How FutureAGI handles feature importance

FutureAGI’s approach is to expose the LLM equivalent of feature importance — chunk and source attribution — as a built-in evaluator that runs at trace time. ChunkAttribution returns a per-chunk score showing which retrieved chunks were actually used in generation. ChunkUtilization quantifies the inverse — how much of each chunk was consumed. SourceAttribution evaluates citation quality in RAG responses. Together they give a structured “importance” view across the retrieval-to-generation pipeline.

A concrete workflow: a RAG team instrumented with traceAI’s langchain integration sees Faithfulness drop on a specific user cohort. They pull traces from the failing cohort and run ChunkAttribution on the cohort’s outputs. Eight of ten failures attribute to a single boilerplate chunk that is being retrieved due to high embedding similarity but contributing no actual content. The team adds a metadata filter to the retriever and reruns Faithfulness plus RAGScoreDetailed to confirm the score recovers. The dashboard shows the boilerplate chunk’s importance dropping from 0.6 to 0.04. Unlike SHAP, which attributes feature-level changes in tabular models, FutureAGI’s trace view attributes retrieved chunks and sources for RAG outputs. For tabular models running through FutureAGI’s wrapper, permutation-importance plots produced offline are stored alongside the model artifact for audit. We’ve found that LLM-era feature importance is less about coefficient weights and more about chunk-level traceability — when you can name the chunk that drove the wrong answer, you can fix the retriever, not the model.

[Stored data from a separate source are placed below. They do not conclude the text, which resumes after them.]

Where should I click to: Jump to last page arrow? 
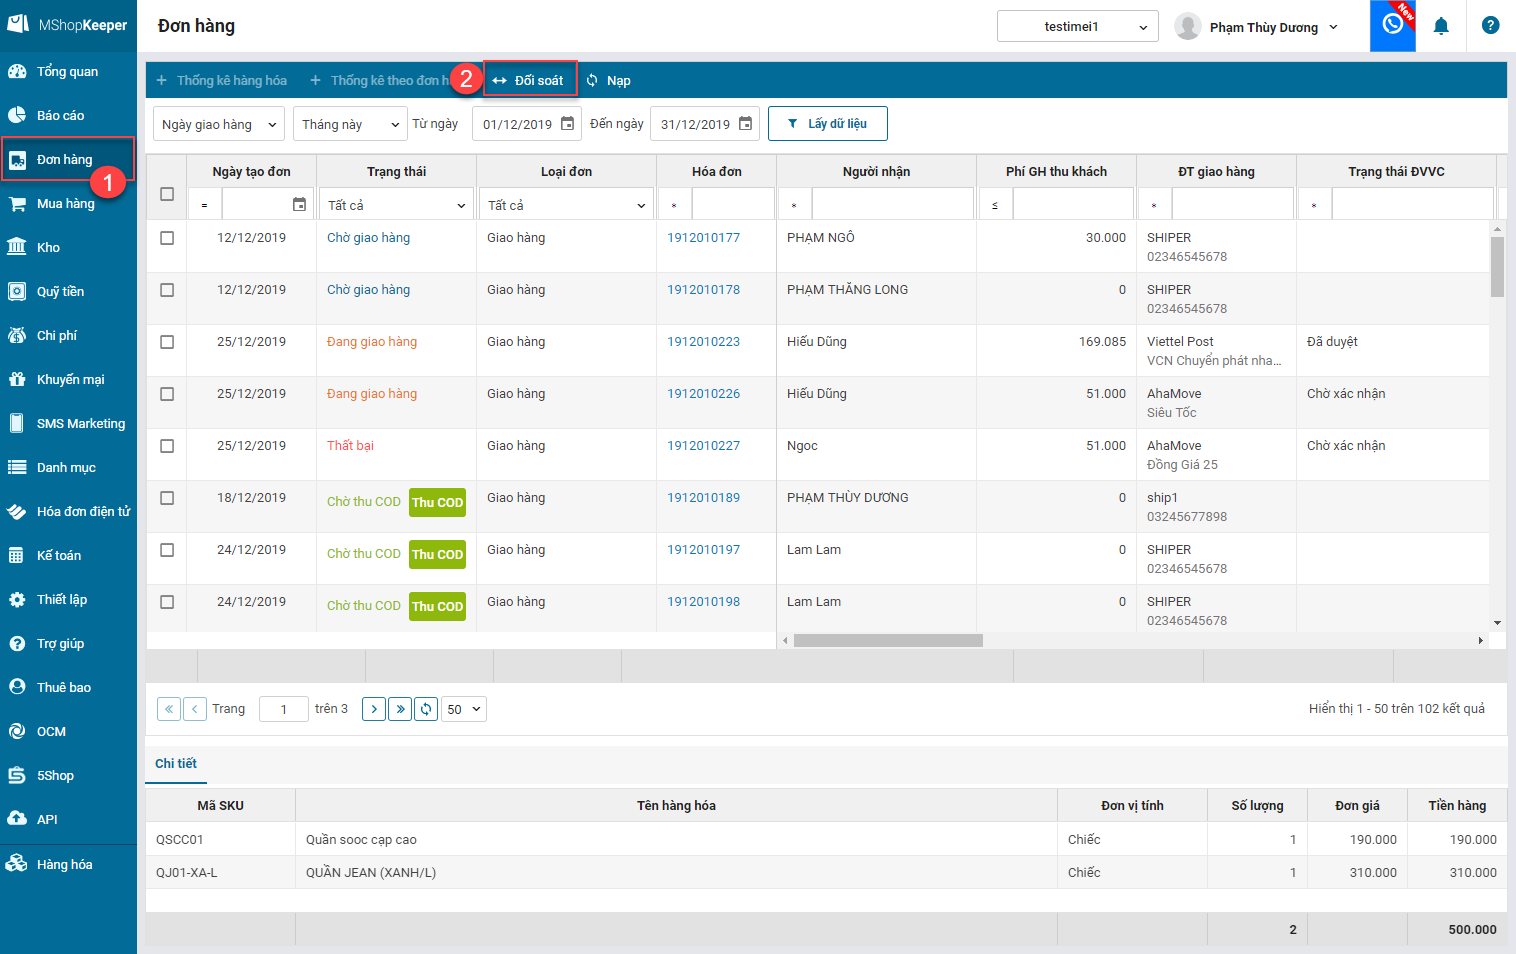pos(400,709)
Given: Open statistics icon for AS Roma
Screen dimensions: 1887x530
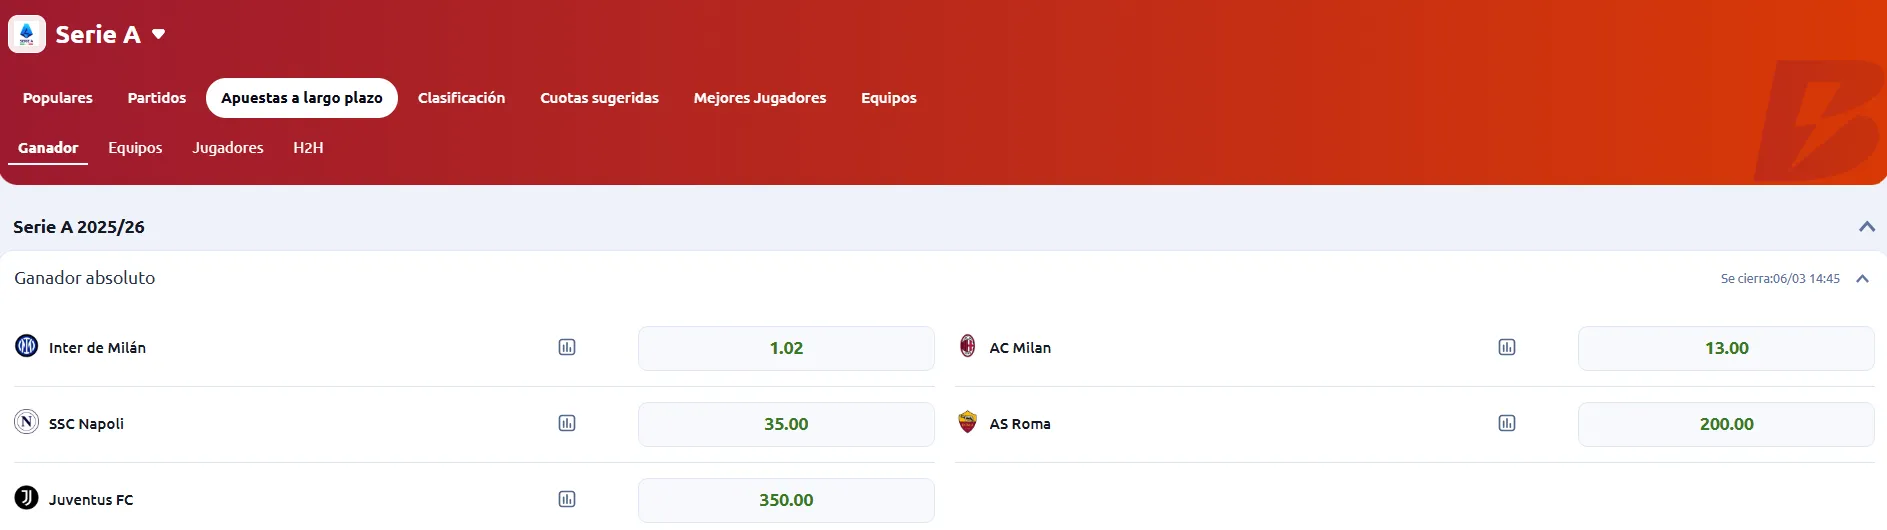Looking at the screenshot, I should pyautogui.click(x=1507, y=424).
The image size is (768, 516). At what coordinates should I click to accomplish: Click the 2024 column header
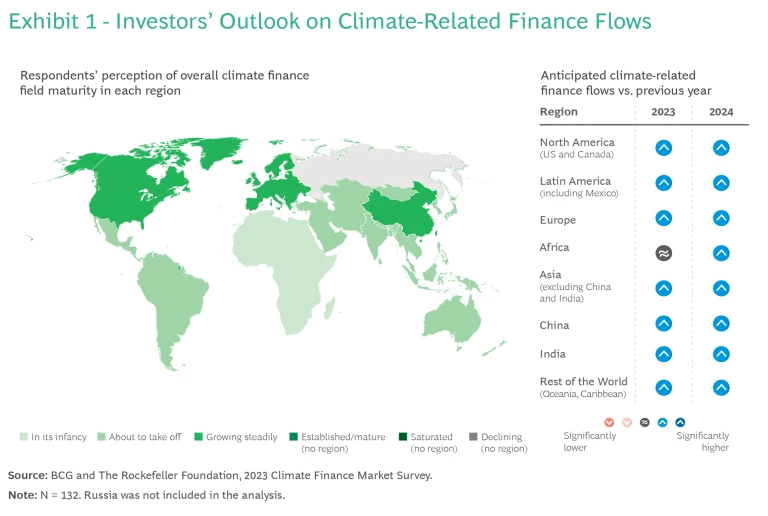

How to measure feature importance

Feature importance is computed differently for tabular models and LLM systems:

  • Permutation importance: drop in accuracy when each feature is shuffled.
  • SHAP values: per-prediction attribution that sums to the model output.
  • ChunkAttribution: per-chunk score showing which RAG chunks were cited.
  • ChunkUtilization: how much of each chunk was consumed in generation.
  • SourceAttribution: citation quality across the response.
  • Gradient or attention attribution: token-level importance for transformer models.
  • Per-cohort importance: features that matter for one cohort and not another flag bias risk.
from fi.evals import ChunkAttribution

attr = ChunkAttribution()
result = attr.evaluate(
    input="What was Q3 revenue?",
    output="Q3 revenue was $42M.",
    context=["Doc1: revenue chart", "Doc2: irrelevant"]
)
print(result.score, result.reason)

Common mistakes

  • Treating importance as causation. It is correlational; a high-importance feature is not necessarily the cause.
  • Using only one method. Permutation and SHAP can disagree; report both for tabular work.
  • Ignoring per-cohort importance. Features that matter for one cohort and not another are a fairness flag.
  • For LLMs, skipping chunk attribution. Without it, a “RAG hallucination” cannot be traced to a specific chunk.
  • Recomputing importance only at training. Importance can drift as input distributions shift; recompute on production samples.

Frequently Asked Questions

What is feature importance?

Feature importance is a ranking of how much each input feature contributes to a model's predictions. It is used to debug models, detect leakage, and surface unexpected predictors. It is correlational, not causal.

What is the LLM equivalent of feature importance?

Chunk attribution and source attribution. In RAG, the question is which retrieved chunks drove the response. FutureAGI's `ChunkAttribution` and `SourceAttribution` evaluators answer this per-trace.

How do you compute feature importance?

For tabular ML: permutation importance, SHAP, or tree-model splits. For LLMs: `ChunkAttribution` for retrieved context, gradient or attention attribution for token-level. FutureAGI surfaces RAG-level attribution at the trace dashboard.